> _Text block_:
_ _ _ _ _
As I’ve noted in the past, I’m a vivid dreamer. I don’t mean once in a while a tooth falls out or hey, I’m on a tour bus with my favorite band but suddenly I’m in Wichita, fun! I dream actively and in 3D. I often experience several dreams a night (around November 2015 I consciously remembered having seven, but they were thin like vapor, gone before I had words to describe them). I am jealous—not of anyone’s full-bodied hair–but in a sincere, Biblically envious way—of those who brightly and alertly announce,”I don’t dream at all!” I want nights where I’m not suddenly in the midst of mayhem, a multi-leveled adventure where I’m tossed off buildings (and indeed land on the ground, impossibly hard), physically assaulting the faceless (and no one ever gives me The Kick). I don’t awake leisurely as one does in the movies but sense a shock to my system before my alarm can gently ping. Then I lay around in a cold sweat, humming song lyrics to rid myself of contorted, sticky, uncomfortable imagery. Blissful dreams are often even worse, as my reality shakes me hard. He’s not really here. You have created a wondrous moment. And it’s fake.

I had a late night, and happily set my alarm to sleep in for an extra 30 minutes this morning. Why bother. I was up an hour before the alarm went off, my T-shirt soaked, head pulsing with a tension headache, on emotional overload. I wanted to scream.
_ _ _ _ _
> _To be done_:
1: Can you write out the dreaming passage again, everything from "I had a late" down to "wanted to scream.", swapping "alarm" for "phone"?
2: According to the dreaming passage, why are blissful dreams often even worse?
The data is unrelated to the dreaming passage.

> _Dataset content_:
_ _ _ _ _
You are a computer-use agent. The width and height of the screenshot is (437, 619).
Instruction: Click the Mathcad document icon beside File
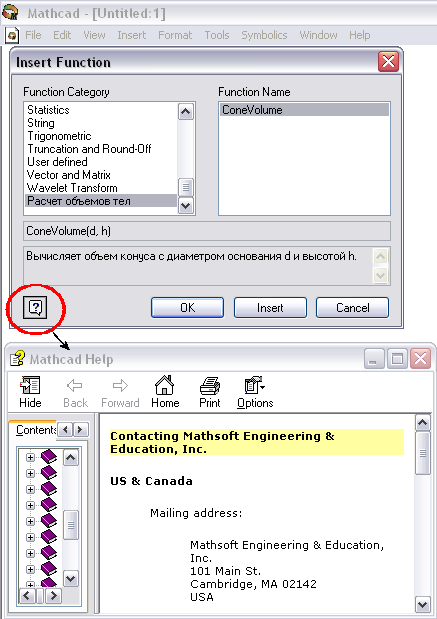click(x=12, y=35)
_ _ _ _ _
> _Solutions by task_:
1:
I had a late night, and happily set my phone to sleep in for an extra 30 minutes this morning. Why bother. I was up an hour before the phone went off, my T-shirt soaked, head pulsing with a tension headache, on emotional overload. I wanted to scream.

2: Waking reality shakes the writer hard afterward. The person from the dream isn't really there, and the wondrous moment turns out to be something the writer created, a fake.